(INPUT FOR THIS TASK)
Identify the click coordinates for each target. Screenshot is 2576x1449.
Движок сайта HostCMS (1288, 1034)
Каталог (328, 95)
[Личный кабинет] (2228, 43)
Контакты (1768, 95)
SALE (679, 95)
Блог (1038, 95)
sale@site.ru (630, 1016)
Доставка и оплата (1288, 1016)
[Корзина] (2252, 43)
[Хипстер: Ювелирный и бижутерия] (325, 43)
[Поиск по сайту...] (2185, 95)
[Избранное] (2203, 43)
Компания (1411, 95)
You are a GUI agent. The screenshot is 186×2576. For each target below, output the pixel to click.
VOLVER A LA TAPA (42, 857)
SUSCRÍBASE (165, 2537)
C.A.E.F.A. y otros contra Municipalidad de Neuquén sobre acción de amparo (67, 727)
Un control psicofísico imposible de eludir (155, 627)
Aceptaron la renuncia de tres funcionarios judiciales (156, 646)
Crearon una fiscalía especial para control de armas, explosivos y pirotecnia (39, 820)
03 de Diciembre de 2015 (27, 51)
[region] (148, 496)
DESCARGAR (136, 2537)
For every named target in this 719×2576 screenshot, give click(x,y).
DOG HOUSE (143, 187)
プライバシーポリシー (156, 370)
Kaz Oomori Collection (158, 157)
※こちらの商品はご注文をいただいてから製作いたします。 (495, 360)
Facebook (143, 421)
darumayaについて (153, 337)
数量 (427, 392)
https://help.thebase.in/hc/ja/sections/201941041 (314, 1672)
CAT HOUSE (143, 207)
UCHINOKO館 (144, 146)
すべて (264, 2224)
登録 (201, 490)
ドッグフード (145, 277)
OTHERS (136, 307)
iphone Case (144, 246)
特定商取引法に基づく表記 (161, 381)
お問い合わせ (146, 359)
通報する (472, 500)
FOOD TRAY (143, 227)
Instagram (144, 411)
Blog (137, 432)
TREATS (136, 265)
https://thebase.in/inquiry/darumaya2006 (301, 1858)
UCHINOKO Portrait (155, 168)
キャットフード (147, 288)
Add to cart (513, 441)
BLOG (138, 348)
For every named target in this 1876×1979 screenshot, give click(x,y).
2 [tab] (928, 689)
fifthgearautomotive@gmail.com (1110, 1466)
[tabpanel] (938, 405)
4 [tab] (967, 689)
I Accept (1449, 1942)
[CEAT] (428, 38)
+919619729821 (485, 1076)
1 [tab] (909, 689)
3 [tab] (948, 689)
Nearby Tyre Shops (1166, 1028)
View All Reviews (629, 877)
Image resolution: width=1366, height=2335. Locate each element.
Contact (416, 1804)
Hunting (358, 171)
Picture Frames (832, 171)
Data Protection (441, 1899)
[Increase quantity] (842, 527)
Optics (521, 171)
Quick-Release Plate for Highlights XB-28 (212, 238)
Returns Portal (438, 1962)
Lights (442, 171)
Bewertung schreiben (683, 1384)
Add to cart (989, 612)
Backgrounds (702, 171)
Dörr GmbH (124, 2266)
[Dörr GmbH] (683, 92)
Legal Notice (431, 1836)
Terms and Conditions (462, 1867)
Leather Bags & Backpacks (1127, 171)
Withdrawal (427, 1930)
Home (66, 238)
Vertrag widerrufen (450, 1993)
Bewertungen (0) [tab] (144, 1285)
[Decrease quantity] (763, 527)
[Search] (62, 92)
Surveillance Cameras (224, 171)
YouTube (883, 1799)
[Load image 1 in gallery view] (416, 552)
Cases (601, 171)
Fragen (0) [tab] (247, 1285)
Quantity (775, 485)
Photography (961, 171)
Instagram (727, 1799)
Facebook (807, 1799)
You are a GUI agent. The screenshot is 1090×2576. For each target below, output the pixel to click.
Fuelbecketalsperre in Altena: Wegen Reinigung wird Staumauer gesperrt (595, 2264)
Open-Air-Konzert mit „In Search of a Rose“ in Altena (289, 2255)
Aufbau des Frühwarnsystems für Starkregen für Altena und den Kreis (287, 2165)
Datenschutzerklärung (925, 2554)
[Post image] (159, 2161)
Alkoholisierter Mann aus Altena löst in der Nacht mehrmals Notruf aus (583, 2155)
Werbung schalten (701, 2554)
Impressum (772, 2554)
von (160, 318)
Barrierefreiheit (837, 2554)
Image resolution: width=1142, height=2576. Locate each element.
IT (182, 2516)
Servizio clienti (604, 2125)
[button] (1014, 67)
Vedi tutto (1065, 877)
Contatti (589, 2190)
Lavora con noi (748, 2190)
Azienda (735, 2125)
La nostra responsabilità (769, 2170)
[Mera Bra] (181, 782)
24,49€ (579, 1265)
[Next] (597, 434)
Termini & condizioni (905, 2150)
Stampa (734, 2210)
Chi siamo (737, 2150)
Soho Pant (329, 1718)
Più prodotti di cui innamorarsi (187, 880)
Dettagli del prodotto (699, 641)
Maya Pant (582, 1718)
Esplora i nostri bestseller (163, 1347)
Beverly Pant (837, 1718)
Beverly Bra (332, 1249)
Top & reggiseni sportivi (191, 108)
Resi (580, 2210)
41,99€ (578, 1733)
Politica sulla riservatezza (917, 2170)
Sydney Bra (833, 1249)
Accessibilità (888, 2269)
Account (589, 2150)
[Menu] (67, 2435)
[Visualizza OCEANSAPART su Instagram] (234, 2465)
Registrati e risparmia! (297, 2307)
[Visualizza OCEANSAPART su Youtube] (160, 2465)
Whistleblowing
(End INPUT FOR THIS TASK)
◆ **WORK INSTRUCTION**: Determine how many lines of the records hold the word "below", giving only that number.

◆ **WORKED SOLUTION**: 2